**** TEXT EXCERPT

To understand Dallas Cowboys wide receiver Dez Bryant’s passion for the game of football, and therefore to understand Dez Bryant himself, you don’t need to look further than a recent moment on the field. Bryant stood and defiantly pointed at each and every member of the opposing secondary. “You can’t guard me!” he taunted. “You can’t guard me!” It wasn’t a mid-season battle against one of the Cowboys’ NFC rivals; it wasn’t even a game. It was a preseason practice. And the secondary he was calling out? His own.
Bryant, a two-time Pro Bowler and former All-Pro who, last summer, signed a five-year, $70-million contract with $23 million guaranteed (and a $20 million signing bonus), is the last guy you’d expect to waste time and energy calling out teammates on virtually meaningless summer drills. But to Bryant, football means everything. Especially this year. In 2015, No. 88 was plagued by injuries—a hamstring, then a broken foot—resulting in the worst season of his career. So the 27-year-old has made it his mission to demonstrate once again that he’s the top wide receiver in the NFL. “I’m ready to go,” he declared. “I’m ready to get back in beast mode.”
Since he was a teenager, Bryant has played in beast and every other imaginable mode. At Lufkin High School in East Texas, he terrorized defenses as a four-star prospect on the grid and was one of the Longhorn State’s top triple jumpers. In 2008, his second and last year playing for Oklahoma State University, his 87 receptions, 1,480 yards and 19 touchdowns earned him All-American honors. While some teams expressed concern after an NCAA violation involving a lunch with Deion Sanders, Cowboys owner Jerry Jones saw the future of his franchise, a 6’2”, 225-pound powerhouse who ran the 40 in 4.52, with a 38-inch vertical leap.
In the 2010 draft, Dallas traded up with the New England Patriots to land Bryant 24th overall. The organization felt they were getting a receiver with huge potential, a combination of speed, strength and power. What they didn’t know is that they’d be getting an inimitable playmaker. Between 2012 and 2014, despite constant double coverage, Bryant averaged 91 receptions, 1,311 yards and 13.6 touchdowns, more than any other receiver in the NFL.
The irony is that Bryant shouldn’t be a superstar. He could have just as easily become a statistic. When Dez was nine, his mother, Angela, spent a year and a half in jail for selling crack. He moved in with his father and frequently relied on the Salvation Army or a generous neighbor’s table for his meals. Bryant literally stole his first set of football pads from the stoop of an abandoned trailer. “We never, ever had that guidance,” he told Rolling Stone last year. “We just did whatever the hell we wanted to.” It was no surprise that some teams considered him undraftable at the time because of “undeveloped life skills.” The only skills he’d mastered as a kid were running and catching a football.

********
**** INFORMATION PROVIDED

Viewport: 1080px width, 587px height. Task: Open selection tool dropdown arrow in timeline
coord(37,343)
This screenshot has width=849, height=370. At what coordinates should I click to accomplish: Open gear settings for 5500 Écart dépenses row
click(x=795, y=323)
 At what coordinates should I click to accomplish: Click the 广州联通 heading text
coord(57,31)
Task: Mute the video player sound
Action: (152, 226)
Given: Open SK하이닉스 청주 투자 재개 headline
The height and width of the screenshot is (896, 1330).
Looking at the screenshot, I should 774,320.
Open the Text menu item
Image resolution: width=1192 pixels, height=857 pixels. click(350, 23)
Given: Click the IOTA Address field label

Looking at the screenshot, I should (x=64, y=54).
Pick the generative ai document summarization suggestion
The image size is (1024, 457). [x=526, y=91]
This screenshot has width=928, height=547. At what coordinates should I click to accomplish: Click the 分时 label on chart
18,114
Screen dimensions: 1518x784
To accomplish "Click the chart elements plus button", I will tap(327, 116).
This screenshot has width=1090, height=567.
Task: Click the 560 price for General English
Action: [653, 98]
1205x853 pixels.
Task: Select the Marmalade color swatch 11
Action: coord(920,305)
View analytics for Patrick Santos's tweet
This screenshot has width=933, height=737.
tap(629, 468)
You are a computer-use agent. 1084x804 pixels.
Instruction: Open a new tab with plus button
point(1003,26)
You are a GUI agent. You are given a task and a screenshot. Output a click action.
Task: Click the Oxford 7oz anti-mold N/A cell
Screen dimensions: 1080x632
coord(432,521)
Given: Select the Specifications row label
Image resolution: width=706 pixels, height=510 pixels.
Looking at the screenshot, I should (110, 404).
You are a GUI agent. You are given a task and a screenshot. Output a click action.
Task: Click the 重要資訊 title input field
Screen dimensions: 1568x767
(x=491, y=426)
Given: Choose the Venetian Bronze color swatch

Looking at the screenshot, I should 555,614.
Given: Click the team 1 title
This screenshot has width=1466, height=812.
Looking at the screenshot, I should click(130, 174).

********

▸ **WHAT YOU WILL DO**
- A) According to the Dez Bryant profile, which high school did Bryant attend?
- B) Carry the Dez Bryant profile forward from its last sentence.
Nothing in the records is needed here.

▸ **RESPONSE LIST**
- A) Lufkin High School in East Texas.

- B)
Yet what makes Bryant so special is more than just talent. More than the explosive ability to get open right away, so Tony Romo doesn’t have to sit in the pocket too long. Bryant’s gift, which will help land his jersey in Canton someday, is his palpable hunger for the pigskin. “He goes after the ball like no other receiver does, besides Julio Jones,” Redskin Josh Norman, one the best cornerbacks in the game, told ESPN. “There are a handful of guys [at the top], but he is more or less making a play out of no play. He’s a game changer in that aspect. He’ll let you know about it, and I like playing against guys like that, I really do, because you get the most out of that battle. It makes you want to do more than you thought of yourself. He brings it out of you.”
Bryant plays with a primordial urgency, as if making the catch is about much more than the game or the score—or money and fame. It’s as if his very existence depends on it. And that drive, which he brings to each snap, is infectious. “He brings great energy. I think it’s great, not only for him but for all of us, to have him there,” his teammate, tight end Jason Witten, recently said. “He’s always talking about routes and what we can do better.”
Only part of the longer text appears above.